Она поджимает губки, а мне не даёт покоя вопрос:
— Почему Ника была против вечеринки?
— Мне иногда кажется, Тася, ты с Луны свалилась! — хихикает Камилла, склонив набок кудрявую голову. — Ты совсем свою семью не знаешь?
— А при чём тут моя семья?
— А при том, что Гера не выносит громких звуков, — закатив глаза, сообщает Мила. Наверное, об этом знают все, ну, разумеется, кроме меня… — А мой братец бессовестно пользуется слабостью Савицкого. У парня окна, как назло, выходят к нашему гаражу, вот Ар и устраивает все эти безумные гулянки, чтобы лишний раз насолить Гере.
— Бред какой-то! Тебе не кажется, что их обоих нужно лечить?
— Официально Арик здоров, как бык, просто у него характер такой…
— Дерьмовый у него характер! — срываюсь, позабыв, что Турчин — брат Милы.
— Думаешь, у вашего Савицкого лучше?
Милу однозначно задевают мои слова. Мы можем сколько угодно ругать своих близких, но, когда это делает посторонний, замечания больно ранят, а мы сами самозабвенно спешим на защиту.

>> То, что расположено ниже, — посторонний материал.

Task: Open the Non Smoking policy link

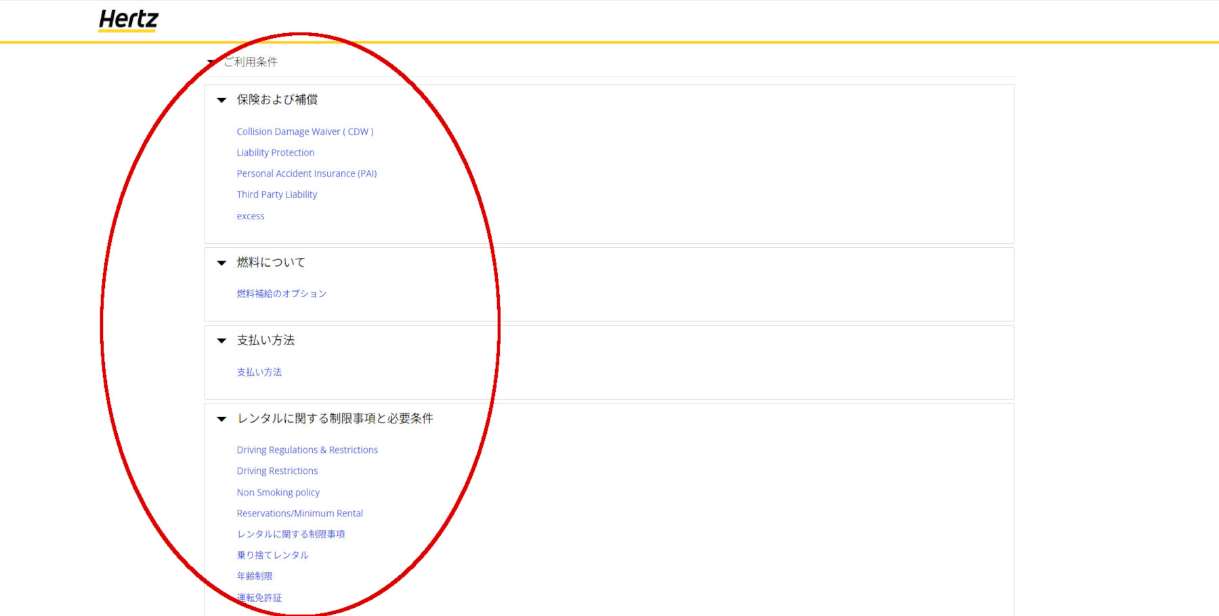Action: tap(278, 493)
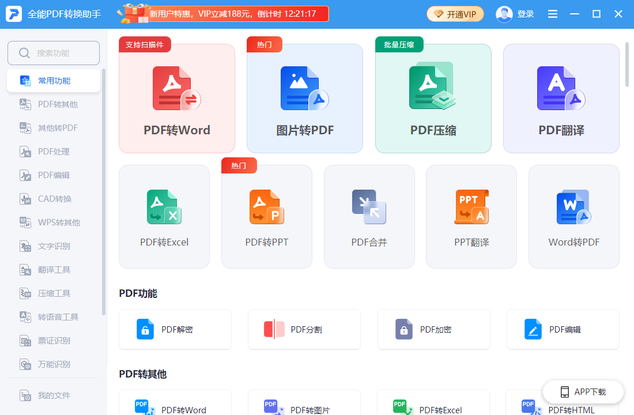This screenshot has width=634, height=415.
Task: Launch the PDF分割 split tool
Action: point(304,329)
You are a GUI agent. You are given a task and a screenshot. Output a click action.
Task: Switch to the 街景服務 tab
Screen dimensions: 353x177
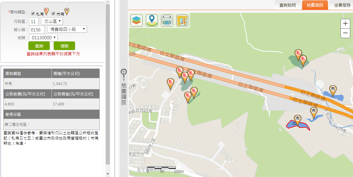[342, 5]
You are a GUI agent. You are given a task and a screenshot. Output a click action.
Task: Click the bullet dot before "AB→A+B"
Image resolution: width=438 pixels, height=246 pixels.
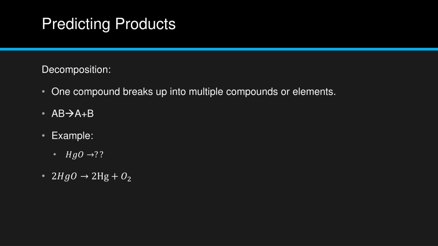(x=44, y=114)
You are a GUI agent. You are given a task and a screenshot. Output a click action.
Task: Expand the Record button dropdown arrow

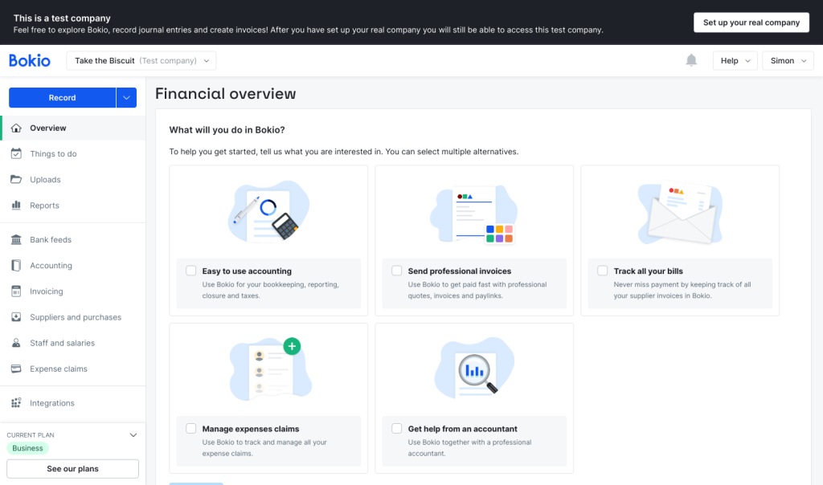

Вот и Мила вступается за Ара, да только я не могу остановиться:
— Гера, быть может, и больной, но твоего брата не провоцирует, а Арик… Такое чувство, что он только и живёт тем, чтобы насолить Савицкому.
— Много ты знаешь, да?! — вспыхивает Мила. Она, вроде, и понимает, что я права, но согласиться со мной — значит, записать Ара в сумасшедшие наряду с Герой.

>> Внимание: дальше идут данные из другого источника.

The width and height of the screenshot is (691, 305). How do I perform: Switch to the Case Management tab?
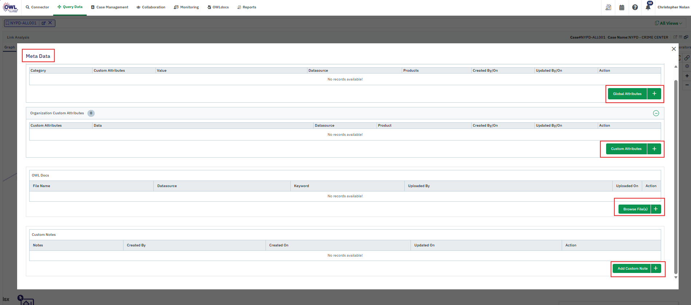point(110,7)
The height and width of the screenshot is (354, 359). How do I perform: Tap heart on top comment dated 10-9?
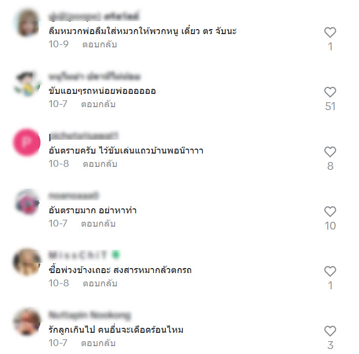tap(330, 32)
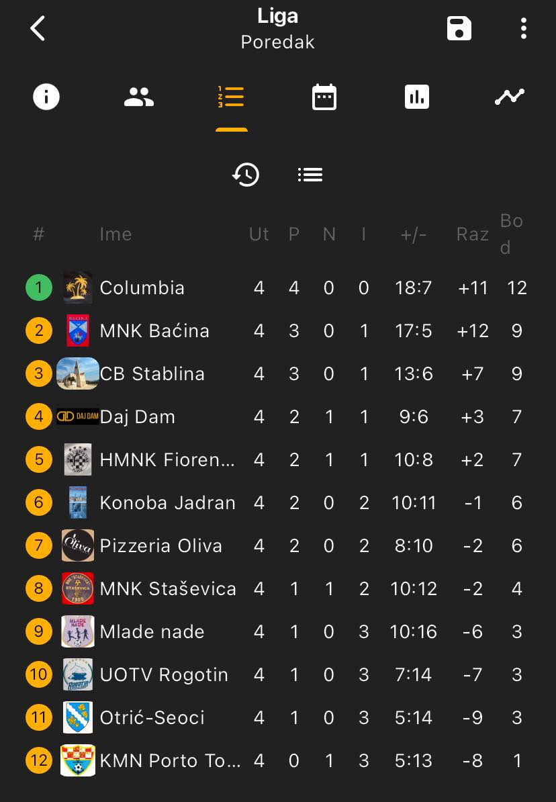Tap the history clock icon
Image resolution: width=556 pixels, height=802 pixels.
pyautogui.click(x=246, y=175)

— Я не оправдываю брата… — Подруга начинает ходить кругами. — Но знаешь, Тася, одно дело слушать музыку у себя дома, и совсем другое — крушить всё вокруг! Хочешь узнать, кто из этих двоих безумнее — загляни на вечеринку к моему братцу.
— И ты туда же! —Заправляя волосы за ухо, решаю не спорить, иначе ссоры не миновать. — Я, наверно, пойду!
— Стой! — Мила качает головой и спешит ко мне. — Ну куда ты пойдёшь?
— Ты забыла? Я живу в кладовой, — пожимаю плечами. — Зайду через вход для прислуги — никто даже не заметит.
— А если Гера… снова…
— Уверена, ему не до меня, — усмехаюсь, намекая на шум, доносящийся со стороны гаражей. Ар, сам того не ведая, переключил внимание Савицкого на себя.
Мила пытается отговорить меня, перевести нашу перепалку в шутку, но как бы она ни старалась сгладить углы, я всё равно больно натыкаюсь на них, а потому стою на своём и уже минут через десять крадусь, как воришка, в собственную комнату, благо, за это время научилась незаметно возвращаться домой. Самое волнующее — пройти мимо бассейна. Он и раньше пугал меня своей безразличной синевой, сейчас же и вовсе сводит с ума. Всего одной фразой Савицкому удалось возродить мой самый сильный страх — страх глубины…
Добежав до своей каморки, закрываюсь на ключ и придвигаю к двери прикроватную тумбу. Дабы не выдать своего нелегального возвращения, не включаю свет. Свернувшись клубочком на узкой кровати, невольно думаю о Савицком и уговариваю Всевышнего поторопить мать с разрешением вернуться домой. Но обо мне все забыли. Мама не звонит, не ищет, не волнуется. И только тогда, когда комната пропитывается ночной темнотой, а с улицы начинают доноситься забористые звуки электронной музыки, я вспоминаю, что несчастный мобильный остался у Милы в кармане, и как ошпаренная вылетаю в коридор.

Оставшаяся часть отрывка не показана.